**Task requirements:** Rewrite each of the items below as a JSON list of strings, with one string per line and blank lines left out.

— Begin —

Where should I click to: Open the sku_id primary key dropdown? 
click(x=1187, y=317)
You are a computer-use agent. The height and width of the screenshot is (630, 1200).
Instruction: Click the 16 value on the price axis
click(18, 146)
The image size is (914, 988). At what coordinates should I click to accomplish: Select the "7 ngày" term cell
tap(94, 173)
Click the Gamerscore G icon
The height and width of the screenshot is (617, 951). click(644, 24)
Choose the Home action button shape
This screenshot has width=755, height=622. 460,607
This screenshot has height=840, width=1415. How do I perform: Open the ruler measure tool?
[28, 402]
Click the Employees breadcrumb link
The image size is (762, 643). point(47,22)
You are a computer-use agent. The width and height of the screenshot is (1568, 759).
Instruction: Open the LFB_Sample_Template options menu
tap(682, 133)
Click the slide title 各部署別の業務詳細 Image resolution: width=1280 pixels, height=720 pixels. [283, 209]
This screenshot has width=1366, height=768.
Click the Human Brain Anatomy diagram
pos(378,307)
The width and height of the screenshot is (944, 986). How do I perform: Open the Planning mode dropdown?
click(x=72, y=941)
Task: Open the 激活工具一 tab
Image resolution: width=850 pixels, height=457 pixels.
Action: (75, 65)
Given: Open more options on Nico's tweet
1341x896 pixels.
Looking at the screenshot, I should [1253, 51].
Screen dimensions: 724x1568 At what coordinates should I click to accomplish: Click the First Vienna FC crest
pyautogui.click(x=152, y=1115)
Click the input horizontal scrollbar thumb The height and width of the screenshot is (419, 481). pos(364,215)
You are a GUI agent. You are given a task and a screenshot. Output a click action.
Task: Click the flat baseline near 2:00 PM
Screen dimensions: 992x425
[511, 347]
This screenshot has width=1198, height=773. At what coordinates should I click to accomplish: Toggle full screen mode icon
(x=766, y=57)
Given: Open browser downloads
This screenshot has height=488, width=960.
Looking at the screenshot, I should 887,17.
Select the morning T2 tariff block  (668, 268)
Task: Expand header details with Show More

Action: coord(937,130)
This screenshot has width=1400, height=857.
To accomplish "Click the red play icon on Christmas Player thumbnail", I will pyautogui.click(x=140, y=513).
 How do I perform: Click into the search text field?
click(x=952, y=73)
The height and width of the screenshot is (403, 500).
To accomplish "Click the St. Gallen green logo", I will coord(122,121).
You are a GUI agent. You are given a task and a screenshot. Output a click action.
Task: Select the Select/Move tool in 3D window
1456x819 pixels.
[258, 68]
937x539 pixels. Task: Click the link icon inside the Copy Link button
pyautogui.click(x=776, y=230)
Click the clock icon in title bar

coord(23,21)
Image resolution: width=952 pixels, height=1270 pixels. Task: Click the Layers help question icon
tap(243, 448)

— End —

**Problem solution:**
[
  "Where should I click to: Open the sku_id primary key dropdown? ",
  "click(x=1187, y=317)",
  "You are a computer-use agent. The height and width of the screenshot is (630, 1200).",
  "Instruction: Click the 16 value on the price axis",
  "click(18, 146)",
  "The image size is (914, 988). At what coordinates should I click to accomplish: Select the \"7 ngày\" term cell",
  "tap(94, 173)",
  "Click the Gamerscore G icon",
  "The height and width of the screenshot is (617, 951). click(644, 24)",
  "Choose the Home action button shape",
  "This screenshot has width=755, height=622. 460,607",
  "This screenshot has height=840, width=1415. How do I perform: Open the ruler measure tool?",
  "[28, 402]",
  "Click the Employees breadcrumb link",
  "The image size is (762, 643). point(47,22)",
  "You are a computer-use agent. The width and height of the screenshot is (1568, 759).",
  "Instruction: Open the LFB_Sample_Template options menu",
  "tap(682, 133)",
  "Click the slide title 各部署別の業務詳細 Image resolution: width=1280 pixels, height=720 pixels. [283, 209]",
  "This screenshot has width=1366, height=768.",
  "Click the Human Brain Anatomy diagram",
  "pos(378,307)",
  "The width and height of the screenshot is (944, 986). How do I perform: Open the Planning mode dropdown?",
  "click(x=72, y=941)",
  "Task: Open the 激活工具一 tab",
  "Image resolution: width=850 pixels, height=457 pixels.",
  "Action: (75, 65)",
  "Given: Open more options on Nico's tweet",
  "1341x896 pixels.",
  "Looking at the screenshot, I should [1253, 51].",
  "Screen dimensions: 724x1568 At what coordinates should I click to accomplish: Click the First Vienna FC crest",
  "pyautogui.click(x=152, y=1115)",
  "Click the input horizontal scrollbar thumb The height and width of the screenshot is (419, 481). pos(364,215)",
  "You are a GUI agent. You are given a task and a screenshot. Output a click action.",
  "Task: Click the flat baseline near 2:00 PM",
  "Screen dimensions: 992x425",
  "[511, 347]",
  "This screenshot has width=1198, height=773. At what coordinates should I click to accomplish: Toggle full screen mode icon",
  "(x=766, y=57)",
  "Given: Open browser downloads",
  "This screenshot has height=488, width=960.",
  "Looking at the screenshot, I should 887,17.",
  "Select the morning T2 tariff block  (668, 268)",
  "Task: Expand header details with Show More",
  "Action: coord(937,130)",
  "This screenshot has width=1400, height=857.",
  "To accomplish \"Click the red play icon on Christmas Player thumbnail\", I will pyautogui.click(x=140, y=513).",
  " How do I perform: Click into the search text field?",
  "click(x=952, y=73)",
  "The height and width of the screenshot is (403, 500).",
  "To accomplish \"Click the St. Gallen green logo\", I will coord(122,121).",
  "You are a GUI agent. You are given a task and a screenshot. Output a click action.",
  "Task: Select the Select/Move tool in 3D window",
  "1456x819 pixels.",
  "[258, 68]",
  "937x539 pixels. Task: Click the link icon inside the Copy Link button",
  "pyautogui.click(x=776, y=230)",
  "Click the clock icon in title bar",
  "coord(23,21)",
  "Image resolution: width=952 pixels, height=1270 pixels. Task: Click the Layers help question icon",
  "tap(243, 448)"
]